TixieLix · 15/04/2019 13:27

So 'Jane' is the 'life and soul', 'big character', 'ringleader' in your friendship group. Sounds like she craves a lot of attention from others. Now you've gone and got yourself a 2 year contract in some wonderful destination that people would like to holiday at. All of a sudden you have something to offer people that she doesn't, and you may be taking some of that attention away. I'd say she may be a bit jealous of you and she is showing that by ignoring your messages and not initiating calls. You can either carry on as you are and let it wash over you, or rein back the friendship a bit and stop being the one to call/send messages. I'd probably do the former, and do as you are doing by seeking out other friendships in your new location.

GinasGirl · 15/04/2019 13:39

I had this too, we moved abroad and some of our friends just couldn't face us 'moving on' and sort of cut us off. I was really hurt by a few of them.
Strangely the same happened when we moved back, with people getting a bit arsey about how easy we found the transition, like they wanted us to find it hard for a bit?
It's quite hard to explain properly how it all felt writing it down now, but I know how you feel and really I would guess it is probably about her feelings of being left behind.
Time will help and if she's a good friend she'll soon see only distance has changed and not your friendship.

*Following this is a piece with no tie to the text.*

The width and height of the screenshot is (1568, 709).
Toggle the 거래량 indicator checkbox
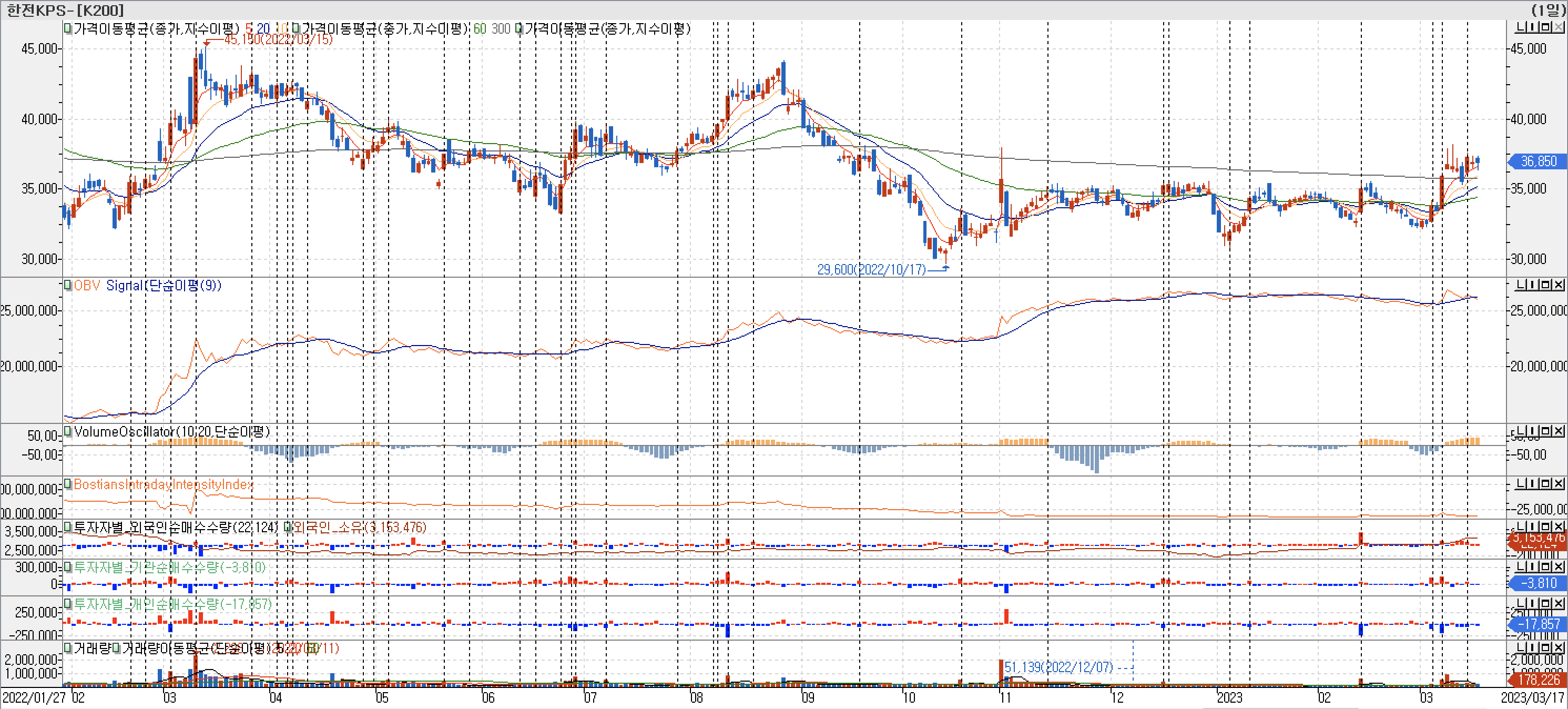pyautogui.click(x=68, y=648)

loveyoutothemoon · 15/04/2019 13:43

It's because you've moved away. She sounds bitter. I would maybe say to her that you're sad that she doesn't interact with you anymore over Facebook, see what she says.

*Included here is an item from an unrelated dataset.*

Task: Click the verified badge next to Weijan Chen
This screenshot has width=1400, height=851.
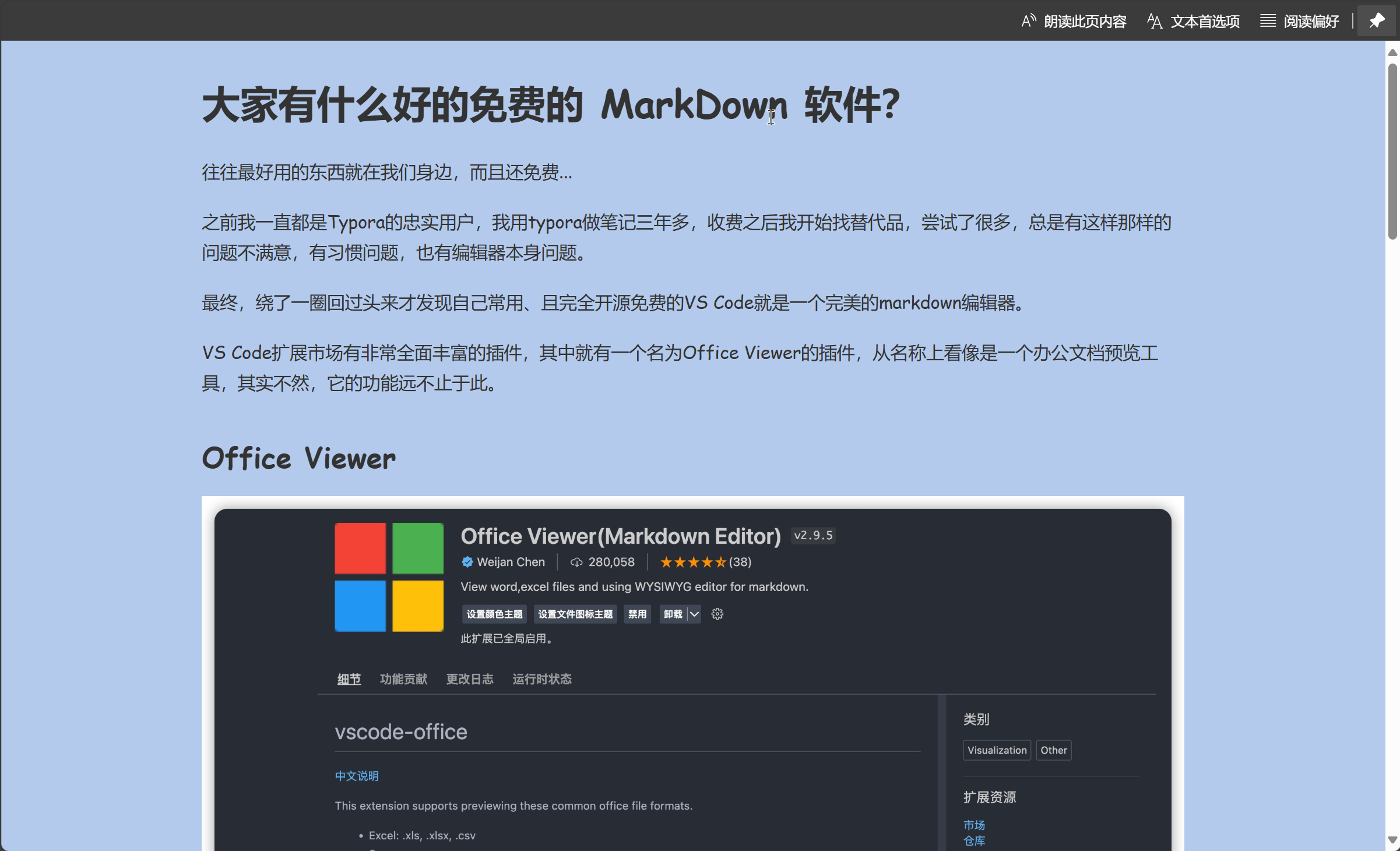Action: [x=467, y=562]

BumbleBeee69 · 15/04/2019 14:12

I agree with a pp who said it sounds like jealousy.
People who act all nicey nicey and get over involved in the lives of other people and constantly arrange community things tend to be lacking in something within themselves.

She is probably a very unhappy, bitter person who can't bear to see you happy.

Fake people are everywhere.

It's not you, it's her.

Jealously is a horrible trait.

Enjoy yourselves and embrace the new experiences. Don't stop posting on FB. I'd probably just put her on a restricted list so she can't see anything on your page now.

I agree with all of this Lady .. it's not you it's Her Flowers

Youmatter · 15/04/2019 14:54

What’s she like when you’re on the phone?

Bite the bullet and ask what’s up or say something like ‘missing you today, could really do with a coffee and a gossip’

You did say she was upset when talking about you, maybe it’s a mixture of emotions. Missing you, jealousy etc. She sounds like the type of person all the good things happen for and now it’s your turn she’s maybe a little unnecessarily annoyed.

It’s not petty, it’s been bothering you and you needed to get it out!

By the way.. I hope this location is sunny!

AventaRizon · 15/04/2019 15:07

I've got friends who almost never show up on my feed, and I have no idea why. Perhaps you have become one of those on hers?

CallMeRachel · 15/04/2019 16:55

Perhaps you have become one of those on hers?

Try rtft

Op has stated repeatedly now as well as in her op that this woman knows what she's been posting as she's having phone conversations with her.

Why do people bother chipping in with diff advice if they fail to comprehend the situation... Hmm sigh

Summerontheway · 15/04/2019 17:20

Not opening your personal messages to her is very off. Sounds like she's trying to cut you off for whatever reason and it hurts but if that's what she's decided then you're better off without. Trust your gut on this one and well done for making friends where you are now. Doesnt sound like Jane is worth trying to keep in touch with.